Art Canada Institute, Emily Carr, Chrysanthemums, c. 1900
Emily Carr, L’atelier d’Emily dans la vieille étable, v. 1891, mine de plomb sur papier, 30,4 x 22,7 cm, Collection des Archives de la Colombie-Britannique, Royal B.C. Museum, Victoria.
Art Canada Institute, Emily Carr, Emily’s Old Barn Studio, c. 1891
Emily Carr, Chrysanthèmes, v. 1900, huile sur toile, 43,8 x 34,9 cm, Vancouver Art Gallery.

Carr qualifie la peinture qu’elle réalise en Californie de « banale et privée d’émotion — des objets honnêtement représentés, sans plus ». Elle rentre à Victoria au bout de trois ans et donne des cours d’art aux enfants dans son premier atelier, aménagé dans le grenier d’une ancienne étable sur la propriété de la résidence familiale. On l’aperçoit dans son dessin L’atelier d’Emily dans la vieille étable(v. 1891). À la fin des années 1890, Carr se rend au village de Nuu-chah-nulth à Ucluelet sur la côte ouest de l’île de Vancouver et y réalise une série de dessins.

 

Après avoir économisé suffisamment en donnant ses leçons, Carr entreprend en 1899 son deuxième voyage d’études, à Londres cette fois. Deux amies artistes de Victoria, Sophie Pemberton (1869-1959) et Theresa Wylde, qui avaient étudié en Angleterre tandis qu’elle était en Californie, lui recommandent les écoles d’art britanniques. Les académies les plus réputées de l’époque se trouvent sur le continent européen, mais la langue est un obstacle pour Carr. À Londres, elle peut également compter sur le soutien d’amis de la famille. Toutefois, elle se présente à la Westminster School of Art quelques années trop tard : après avoir formé des artistes de renom comme Aubrey Beardsley (1872-1898) et Dame Ethel Walker (1861-1951), cette école a vu sa réputation décliner après le départ de son professeur le plus réputé, Frederick Brown, pour la Slade School of Fine Art.

 

À Westminster, Carr doit se contenter d’une formation traditionnelle du dix-neuvième siècle : anatomie, dessin d’après nature et modelage d’argile, sans oublier la copie de plâtres et de moulages classiques, dont l’école possède une vaste collection. Elle y réalise des œuvres quelconques comme Chrysantèmes (v. 1900). Déçue, elle abandonne ses études pour voyager en Europe.

 

Art Canada Institute, Emily Carr, A Study in Evolution, 1902,
Emily Carr, Étapes d’une étude, 1902, aquarelle et encre sur papier, 32,5 x 63,5 cm, Collection des Archives de la Colombie-Britannique, Royal B.C. Museum, Victoria.

+ + +

Consigne -
Prolongez l'extrait sur les années de formation d'Emily Carr à partir de l'endroit où il s'arrête.

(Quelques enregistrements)
+ + +

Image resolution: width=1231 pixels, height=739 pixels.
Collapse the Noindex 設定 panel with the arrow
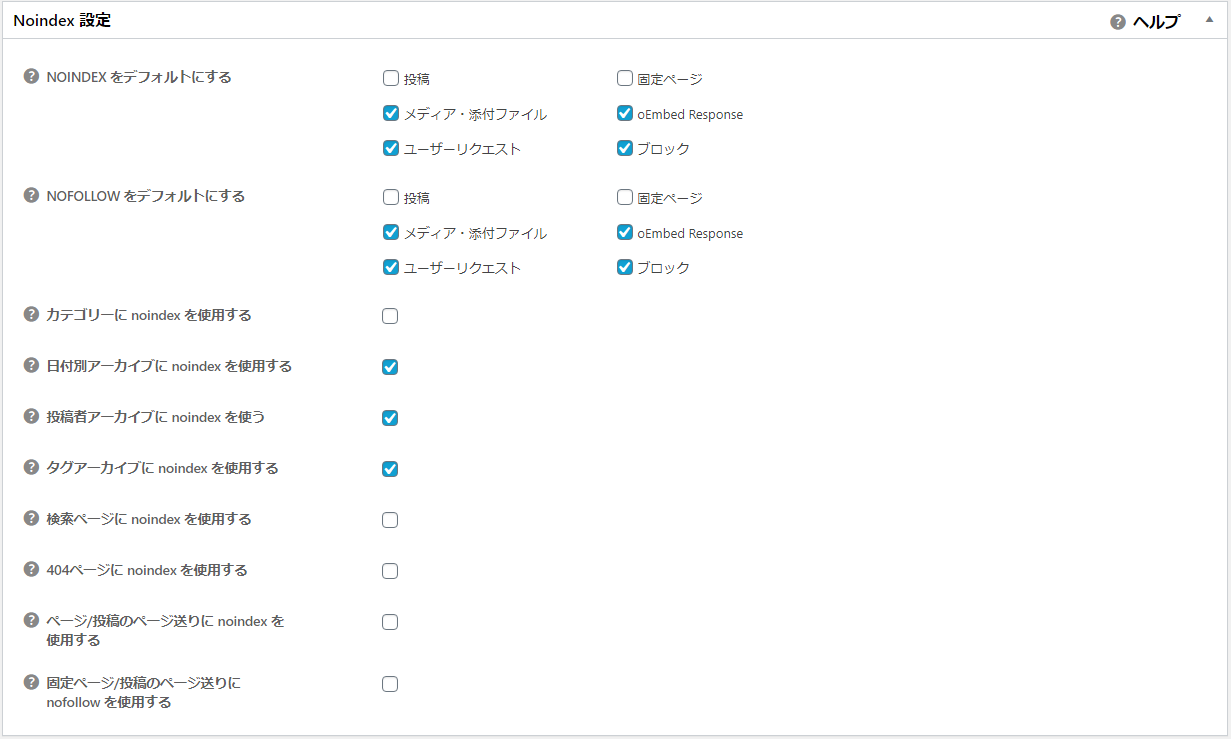click(1209, 20)
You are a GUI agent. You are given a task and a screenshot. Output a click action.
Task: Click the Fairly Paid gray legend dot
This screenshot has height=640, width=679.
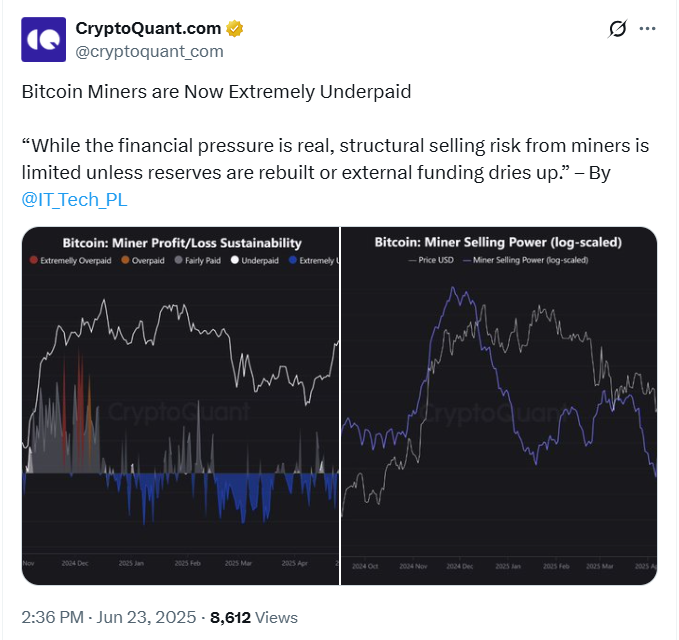click(x=177, y=260)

+ + +

Réponse attendue -
Le 7 mai 1901, dans une lettre à Mary Cridge, une amie de la famille, Carr décrit sa visite du Louvre, où elle est « enchantée de voir les tableaux dont j’ai entendu parler et rêvé pour la moitié de ma vie. Je me suis demandé si j’allais me réveiller et constater que j’avais rêvé. » La chercheuse Kathryn Bridge avance l’hypothèse voulant que si Carr se trouve à Paris avant la fin de mars, elle visite probablement l’Exposition d’œuvres de Vincent Van Gogh, la première rétrospective de l’artiste, présentée à la Galerie Bernheim Jeune du 15 au 31 mars. Dans l’autobiographie qu’elle rédige vers la fin de sa vie, Carr écrit : « Je commençais, en effet, à soupçonner que Paris et Rome étaient probablement de plus grands centres d’art que Londres. La métropole anglaise était généralement très conservatrice, et je commençais à regretter de l’avoir choisie, plutôt que Paris, pour mes études. »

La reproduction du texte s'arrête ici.